Which of the following is the correct action?
a) Enema
b) Emergency surgery
c) Follow-up
d) Ileus tube placement
e) Puncture of the inguinal bulge
The correct action in this scenario is:
b) Emergency surgery
Explanation:
Given the patient's symptoms of melena (black, tarry stools indicative of gastrointestinal bleeding), a painful and tight bulge in the right lower abdomen (suggesting an incarcerated or strangulated hernia), and the urgent nature of her condition as evidenced by the call for an ambulance and the findings of elevated leukocytes (indicative of an infection or inflammation) and high CRP levels (another marker of inflammation or infection), emergency surgery is warranted. The presence of a bulge in the groin area likely represents a hernia, and the associated symptoms suggest it may be strangulated, a condition that can compromise blood flow to the entrapped bowel segment and lead to necrosis if not promptly addressed. The elevated urea nitrogen and creatinine levels further suggest renal strain, possibly due to dehydration or shock, common in acute abdominal emergencies. Emergency surgery is necessary to alleviate the hernia's incarceration or strangulation and to address any potential bowel ischemia or necrosis, thereby preventing further complications.
16-11 (117F53) An 11-year-old boy was brought to the hospital by his mother due to pain in the lower right abdomen. He experienced discomfort near the solar plexus in the morning but attended school. After eating lunch, he vomited, and his abdominal pain progressively worsened, prompting a visit to the hospital. His temperature was 38.5°C, pulse 108/min, blood pressure 118/62 mmHg, and respiratory rate 22/min. His oxygen saturation was 99% on room air. No abnormalities were observed in heart or lung sounds.
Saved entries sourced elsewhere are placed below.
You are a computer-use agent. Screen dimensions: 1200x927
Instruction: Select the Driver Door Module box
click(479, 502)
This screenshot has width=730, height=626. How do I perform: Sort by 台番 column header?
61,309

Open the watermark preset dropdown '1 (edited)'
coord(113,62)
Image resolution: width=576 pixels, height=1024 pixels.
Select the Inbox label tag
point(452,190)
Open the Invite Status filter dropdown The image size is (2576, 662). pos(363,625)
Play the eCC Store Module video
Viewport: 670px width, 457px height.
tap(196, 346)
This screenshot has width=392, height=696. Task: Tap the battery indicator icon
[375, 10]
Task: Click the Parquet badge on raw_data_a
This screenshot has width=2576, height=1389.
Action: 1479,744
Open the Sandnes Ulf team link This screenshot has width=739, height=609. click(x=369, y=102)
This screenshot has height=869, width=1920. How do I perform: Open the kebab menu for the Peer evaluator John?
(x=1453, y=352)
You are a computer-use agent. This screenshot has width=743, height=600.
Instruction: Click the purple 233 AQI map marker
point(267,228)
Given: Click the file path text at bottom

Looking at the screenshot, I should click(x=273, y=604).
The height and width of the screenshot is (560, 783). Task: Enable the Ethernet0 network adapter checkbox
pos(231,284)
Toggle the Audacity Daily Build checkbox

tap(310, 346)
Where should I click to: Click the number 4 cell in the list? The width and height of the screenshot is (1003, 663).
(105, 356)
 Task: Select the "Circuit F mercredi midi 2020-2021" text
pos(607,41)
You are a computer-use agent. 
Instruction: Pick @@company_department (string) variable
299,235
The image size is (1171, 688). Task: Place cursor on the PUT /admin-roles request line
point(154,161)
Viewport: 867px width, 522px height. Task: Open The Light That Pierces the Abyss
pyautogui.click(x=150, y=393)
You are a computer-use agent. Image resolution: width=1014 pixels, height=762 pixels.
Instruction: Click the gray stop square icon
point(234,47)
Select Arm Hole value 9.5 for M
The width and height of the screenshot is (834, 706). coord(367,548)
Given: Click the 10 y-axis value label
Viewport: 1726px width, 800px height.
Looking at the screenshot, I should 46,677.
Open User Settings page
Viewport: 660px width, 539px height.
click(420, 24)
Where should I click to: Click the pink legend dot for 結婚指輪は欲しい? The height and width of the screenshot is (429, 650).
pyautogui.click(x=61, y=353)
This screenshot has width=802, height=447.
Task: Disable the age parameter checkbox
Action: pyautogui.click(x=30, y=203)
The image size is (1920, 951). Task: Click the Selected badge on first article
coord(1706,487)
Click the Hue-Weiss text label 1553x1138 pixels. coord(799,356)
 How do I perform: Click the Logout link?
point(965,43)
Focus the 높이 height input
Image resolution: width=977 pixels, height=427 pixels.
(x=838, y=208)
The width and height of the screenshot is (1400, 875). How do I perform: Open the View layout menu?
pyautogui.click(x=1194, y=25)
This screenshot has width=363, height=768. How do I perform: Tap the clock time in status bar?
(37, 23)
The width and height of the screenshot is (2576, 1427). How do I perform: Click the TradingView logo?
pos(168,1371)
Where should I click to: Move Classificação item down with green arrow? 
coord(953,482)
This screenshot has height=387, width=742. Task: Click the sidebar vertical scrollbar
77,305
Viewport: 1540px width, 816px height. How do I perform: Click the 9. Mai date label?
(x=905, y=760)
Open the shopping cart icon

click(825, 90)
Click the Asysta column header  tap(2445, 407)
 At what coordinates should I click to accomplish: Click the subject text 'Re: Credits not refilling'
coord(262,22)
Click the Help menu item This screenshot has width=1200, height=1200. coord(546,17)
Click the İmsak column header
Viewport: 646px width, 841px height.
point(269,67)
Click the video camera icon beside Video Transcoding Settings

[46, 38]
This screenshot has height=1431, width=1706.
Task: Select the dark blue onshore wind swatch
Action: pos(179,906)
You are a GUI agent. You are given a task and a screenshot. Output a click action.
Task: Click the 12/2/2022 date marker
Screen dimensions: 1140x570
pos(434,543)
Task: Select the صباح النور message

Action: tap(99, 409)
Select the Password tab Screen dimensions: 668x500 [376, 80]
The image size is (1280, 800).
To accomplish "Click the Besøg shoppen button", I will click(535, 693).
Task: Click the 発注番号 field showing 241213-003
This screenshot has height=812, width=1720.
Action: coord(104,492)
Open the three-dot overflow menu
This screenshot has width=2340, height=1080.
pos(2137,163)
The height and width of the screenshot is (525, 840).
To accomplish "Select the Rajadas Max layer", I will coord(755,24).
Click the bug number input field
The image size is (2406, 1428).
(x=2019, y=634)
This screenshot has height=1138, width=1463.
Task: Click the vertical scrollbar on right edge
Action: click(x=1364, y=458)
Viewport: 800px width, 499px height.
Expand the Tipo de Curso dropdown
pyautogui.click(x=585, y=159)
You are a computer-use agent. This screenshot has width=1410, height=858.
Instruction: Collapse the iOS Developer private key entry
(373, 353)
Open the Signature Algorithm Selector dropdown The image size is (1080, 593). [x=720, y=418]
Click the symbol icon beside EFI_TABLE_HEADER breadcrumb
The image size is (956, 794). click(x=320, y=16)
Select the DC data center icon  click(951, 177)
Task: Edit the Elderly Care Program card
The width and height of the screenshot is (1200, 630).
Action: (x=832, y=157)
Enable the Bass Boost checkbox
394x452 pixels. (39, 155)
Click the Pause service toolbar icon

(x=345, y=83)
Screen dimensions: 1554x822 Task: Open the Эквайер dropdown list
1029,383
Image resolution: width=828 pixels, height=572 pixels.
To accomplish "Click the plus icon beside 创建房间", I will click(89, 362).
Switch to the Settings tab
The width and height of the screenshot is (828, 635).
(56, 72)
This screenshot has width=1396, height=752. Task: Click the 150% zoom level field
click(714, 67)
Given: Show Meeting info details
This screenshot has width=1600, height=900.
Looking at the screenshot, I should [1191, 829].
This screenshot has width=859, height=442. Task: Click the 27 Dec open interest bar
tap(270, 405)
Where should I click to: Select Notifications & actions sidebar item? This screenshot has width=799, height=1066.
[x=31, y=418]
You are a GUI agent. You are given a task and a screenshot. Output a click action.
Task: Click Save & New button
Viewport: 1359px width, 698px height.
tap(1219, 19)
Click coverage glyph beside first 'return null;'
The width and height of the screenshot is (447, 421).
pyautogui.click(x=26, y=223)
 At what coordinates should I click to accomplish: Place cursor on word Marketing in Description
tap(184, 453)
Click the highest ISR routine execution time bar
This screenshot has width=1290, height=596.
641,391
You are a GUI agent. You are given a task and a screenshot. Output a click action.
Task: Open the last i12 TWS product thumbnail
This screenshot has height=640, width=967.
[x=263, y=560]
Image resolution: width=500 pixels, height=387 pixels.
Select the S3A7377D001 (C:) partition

Tenderness was localized to the lower right abdomen, with evident muscular defense. Blood tests showed red blood cells at 4.3 million, hemoglobin 12.6 g/dL, hematocrit 40%, leukocytes 13,500, and platelets 250,000. Blood biochemical results included total protein 6.8 g/dL, albumin 4.0 g/dL, AST 20 U/L, ALT 10 U/L, urea nitrogen 12 mg/dL, creatinine 0.5 mg/dL, sodium 140 mEq/L, potassium 4.0 mEq/L, chloride 102 mEq/L, and CRP 8.2 mg/dL.
Which physical finding is predicted in this patient?
a) Dance's sign
b) Murphy's sign
c) Rosenstein's sign
d) Courvoisier's sign
e) Grey-Turner's sign
The correct answer is:
c) Rosenstein's sign
Explanation:
The Rosenstein sign is a specific indicator of acute appendicitis, where pain is intensified when the patient lies on their left side as opposed to lying supine, especially during palpation of McBurney's point. This sign can help in the differential diagnosis of acute appendicitis by demonstrating that the pain is more pronounced in a position that further stretches the peritoneal lining over the inflamed appendix, hence increasing the patient's discomfort.
In the context of the patient's symptoms—fever, vomiting, localized pain in the right lower quadrant with muscular defense, and elevated CRP—a positive Rosenstein sign would further support the suspicion of acute appendicitis. This is because the sign specifically suggests irritation or inflammation in the appendix area, which aligns with the patient's clinical presentation and elevated white blood cell count, indicating an active infection or inflammation process likely related to appendicitis.